In the 2023 North American Upland Hunting Survey, the 16-gauge came in as the fourth most popular gauge, with 10.63 percent of modern upland hunters citing it as their preferred gauge. It was bested by the third-place 28-gauge by only half a percent. Among Millenials, it is the third most popular gauge, beating out the 28-gauge.

After researching this gauge, it’s hard to make a solid case for what came first — the chicken or the egg. Was it shotgun ammo manufacturers that made the availability of 16 gauges hit the shelves of Walmart? Or was it the cult following of Browning A5 that resurrected the “Sweet 16” at the right time? Who knows, but it happened.

Two 16 gauge shotgun side bi side on a bird hunt.

16-Gauge Bore Diameters 

Cylinder .662” 
Improved Cylinder (IC).665″
Light Modified (LM) or Skeet II.652″
Modified (MOD).647″
Improved Modified (IM).642″

The 16-Gauge Load and Ammunition 

During the advent of the modern shotgun in the late 1800s, the standard 16-gauge load was 2 ½ drams, 1 oz shot, with a 2 ½ cartridge length. Today, both 1 oz and 1 ⅛ oz 2 ¾” loads are commonly found at gun shops. Despite what some people may tell you, the standard 1 oz 16-gauge load is not a “square load.” The discussion of “square loads” is more accurately a discussion between length and diameter ratio of the shot column in a load. Note that this differs from the black powder ratio, which accounts for both powder and shot. 

Walking into your local sporting goods store and finding a box of 16-gauge shells was a rarity not five years ago; now, Walmart sells them along with most other ammo retailers. According to Cabela’s website in May of 2023, the store offers 12 types of 16 gauge ammo (not including shot size). In contrast, they offer 83 options for 12 gauge and 37 options for 20 gauges.
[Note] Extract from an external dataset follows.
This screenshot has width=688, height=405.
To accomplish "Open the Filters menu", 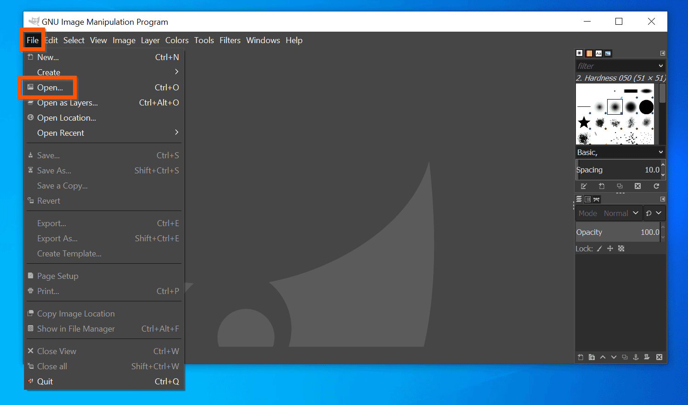I will tap(230, 40).
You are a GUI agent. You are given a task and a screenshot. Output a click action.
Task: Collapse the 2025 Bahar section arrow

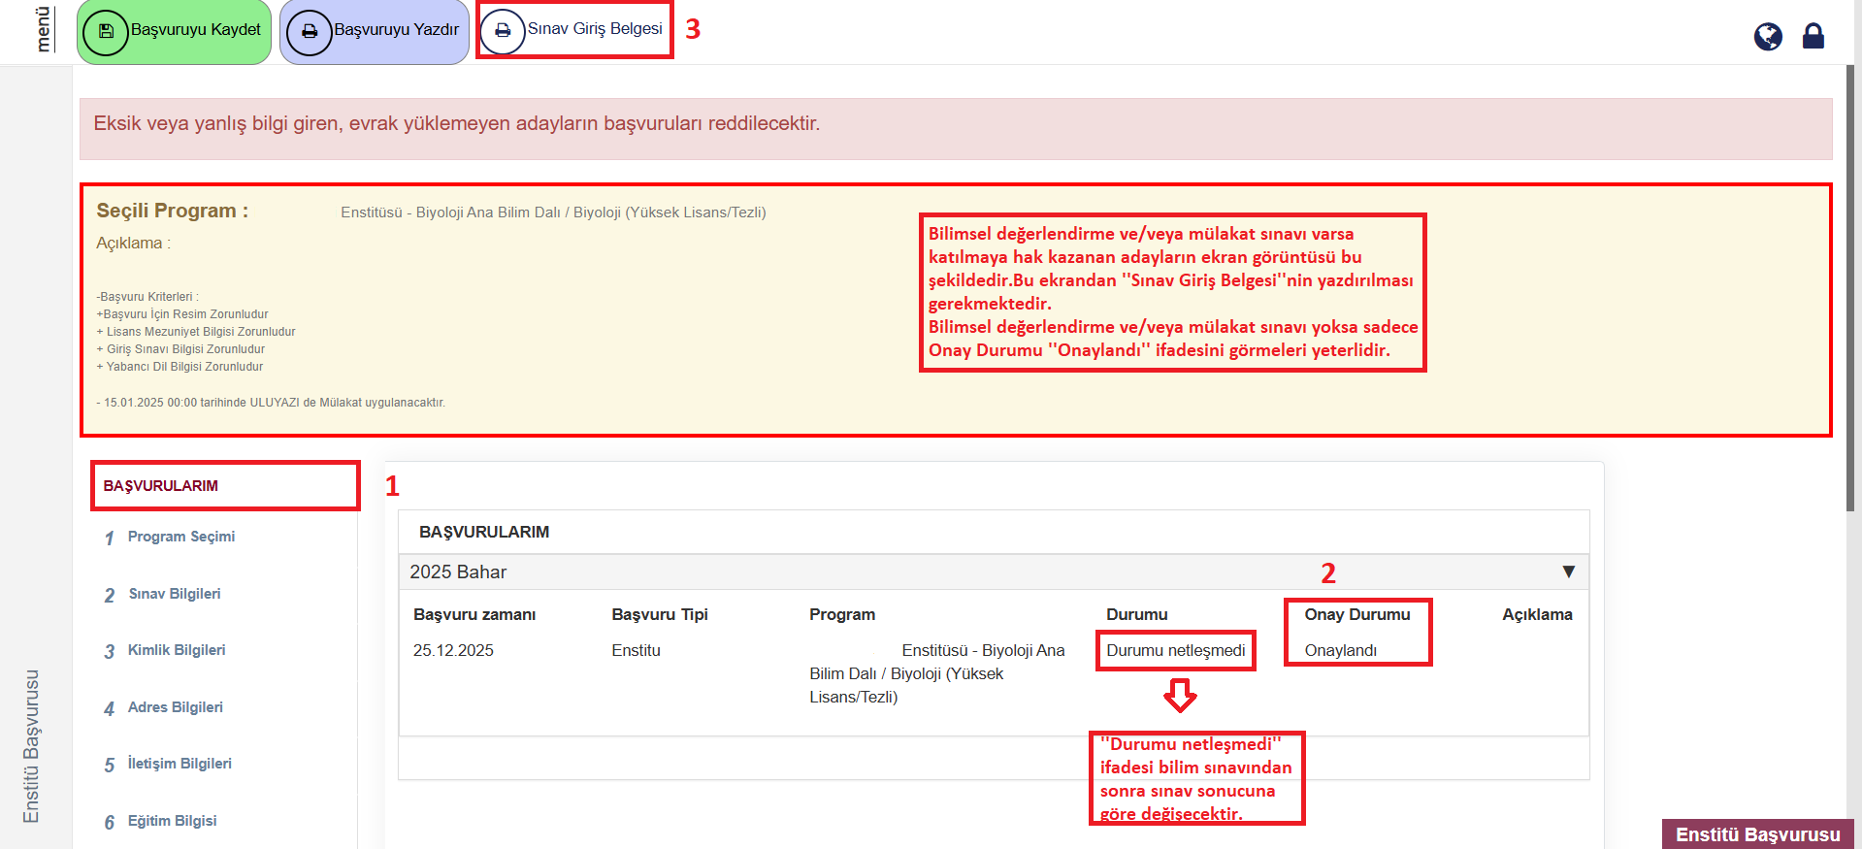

Regarding sub-gauges, the 16-gauge is by far the best patterning load. The L/R of a 16-gauge load is 1.41. Comparable, the 20-gauge is 1.68. Pattern efficiency is about seven percent greater than the 20-gauge and about nine percent better than the 28-gauge

The iconic purple 16-gauge shotgun shells

Using 1 oz. Federal Game Loads as a baseline for lead ammunition, a box of No. 6 16 gauge shells comes in at $20.99. That’s eight bucks more expensive than the 12-gauge equivalent, which is about $0.30 more per round. The velocity (FPS) comes in at 1165 compared to the 12-gauge’s 1290. 

One of the greatest disadvantages of the 16-gauge is certainly ammunition selection. You can expect to pay a lot more when shopping for steel shot. Federal Speed Shok #2 comes at $37.99 for 16-gauge loads compared to the same ammunition for the 12-gauge at $20.99. Luckily, Kent Bismuth prices do not fluctuate as much as steel. 16-gauge #5 Kent Bismuth comes in at $59.99 versus its 12-gauge counterpart at $53.99.
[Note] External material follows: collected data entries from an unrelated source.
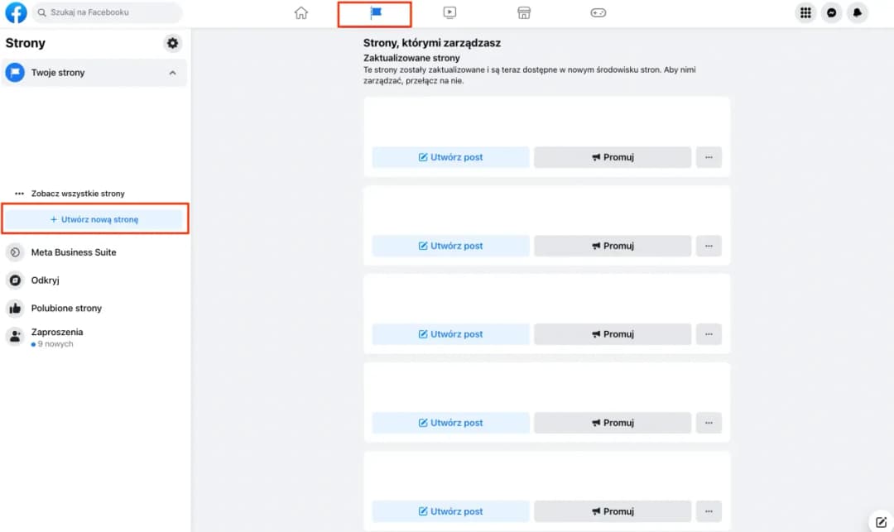Click the Facebook logo icon
The height and width of the screenshot is (532, 894).
click(x=16, y=13)
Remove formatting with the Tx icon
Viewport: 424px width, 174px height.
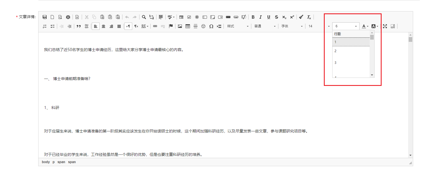(x=309, y=17)

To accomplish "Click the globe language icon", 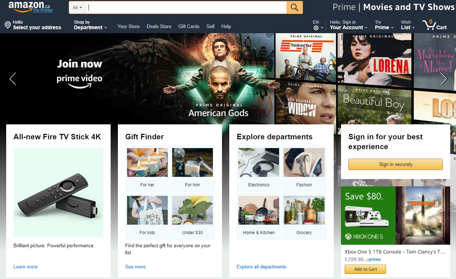I will coord(316,28).
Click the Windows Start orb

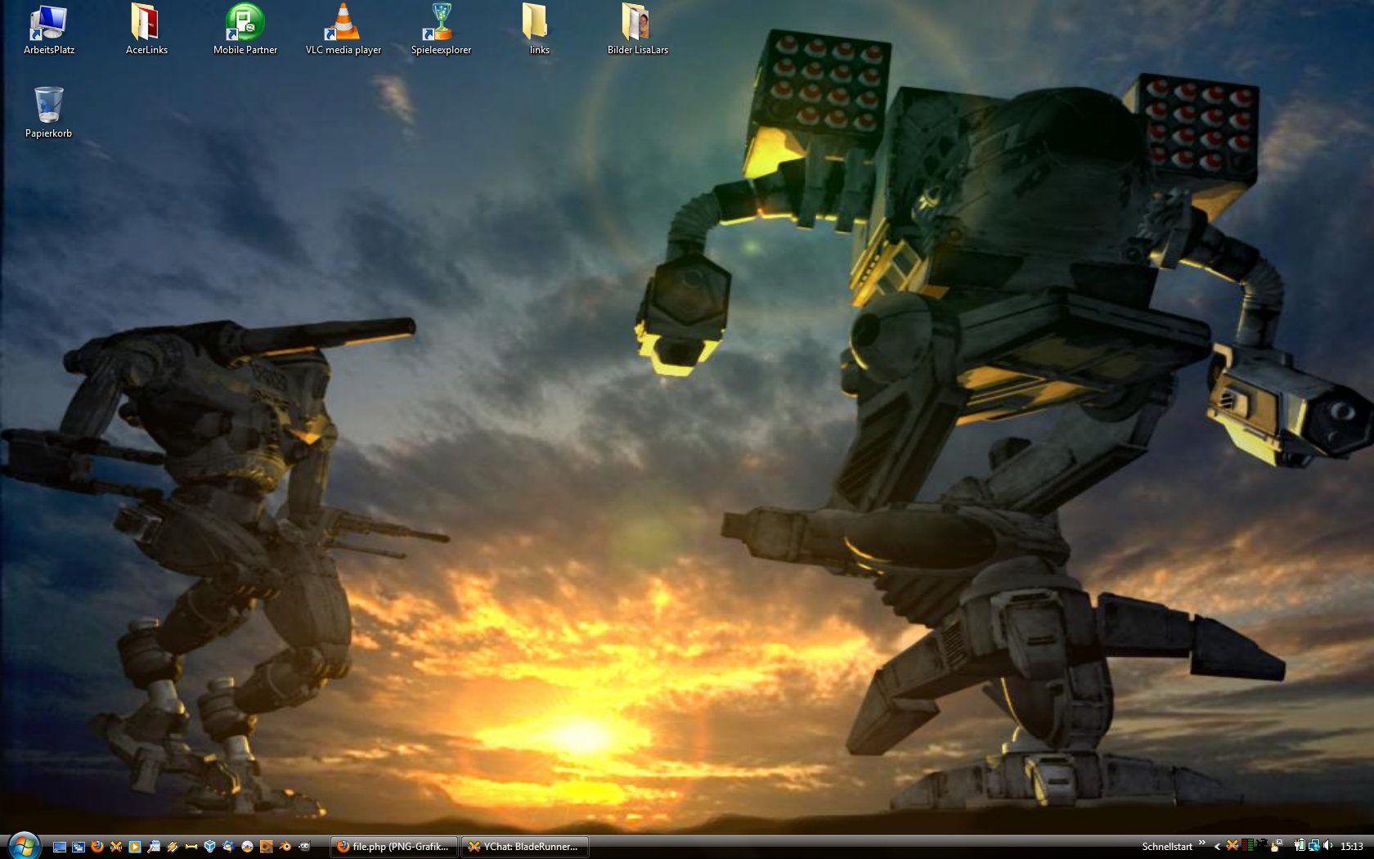click(23, 845)
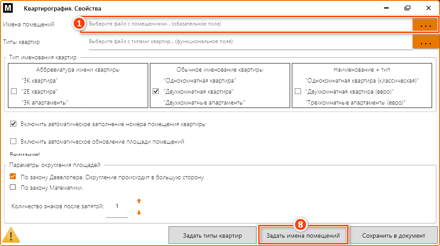This screenshot has width=440, height=246.
Task: Click the warning triangle icon
Action: tap(11, 236)
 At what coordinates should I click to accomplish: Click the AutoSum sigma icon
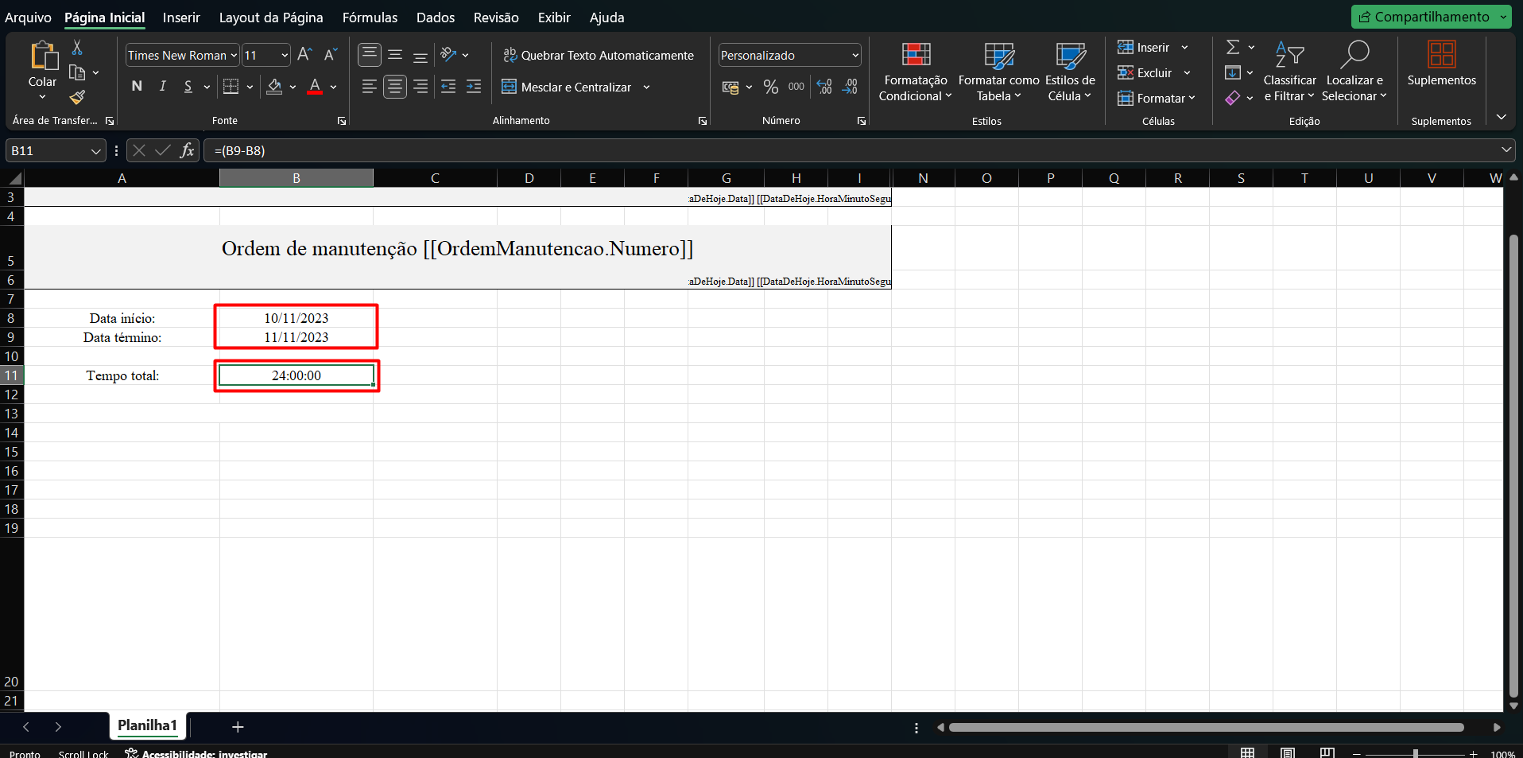(1233, 48)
Three-inch shells are virtually nonexistent for the 16-gauge. Some folks, myself included, would argue that’s a good thing. Remember our discussion of the length/diameter ratio? A 3” shell means more shot is packed in, resulting in pattern deformity and inferior patterns. 

Modern Built 16-Gauge Shotguns 

Just a decade ago, people were writing articles about the decline of the 16-gauge; that’s no different than what W.W. Greener wrote in 1897. However, these writers provide evidence that the 16-gauge’s popularity depending on performance, nostalgia, or a little of both, is timeless. The gauge has some handicaps; for example, it’s not recognized in skeet classes. Additionally, the cost of ammunition is high in some cases, yet the gauge still carries on. Despite these disadvantages, modern shotgun manufacturers have embraced the trend and increased the availability of 16-gauges. 
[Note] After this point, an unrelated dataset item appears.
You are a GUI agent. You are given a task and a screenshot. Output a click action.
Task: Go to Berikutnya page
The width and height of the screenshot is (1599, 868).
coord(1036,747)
Best Side-by-Side 16-Gauge Shotgun Models   

The 16-gauge is most popular in the form of side-by-side shotguns. There is no doubt the side-by-side renaissance has helped its case. From vintage side-by-sides to modern builds, there are some great options to get into 16-gauges at various levels. 

16-gauge RFM Zeus by Upland Gun Company
The Upland Gun Company RFM Custom Built Zeus 16-Gauge

Most shotgun enthusiasts are not used to seeing the words “custom built” alongside affordable price tags like the Upland Gun Company Zeus. This Italian-built 16-gauge side-by-side starts at $1,999. It’s built to your measurements with fixed chokes you get to choose from, mono-bloc barrels, double triggers, a pistol grip, and a coin finish. The add-on options are endless, although the base build is a wonderful shotgun. You can add a straight stock for $200 and your initials for only $150. Change to a single trigger, or maybe upgrade the wood; many options exist. 

16-gauge RFM Venus by Upland Gun Company
The Upland Gun Company RFM Custom Built Venus 16-Gauge

Starting at $3,299, Venus 16-gauge comes in at six pounds, making it a fine grouse gun for those looking to shave off every ounce. Like the Zeus, it comes built to your dimensions, with the base model having an English straight stock. 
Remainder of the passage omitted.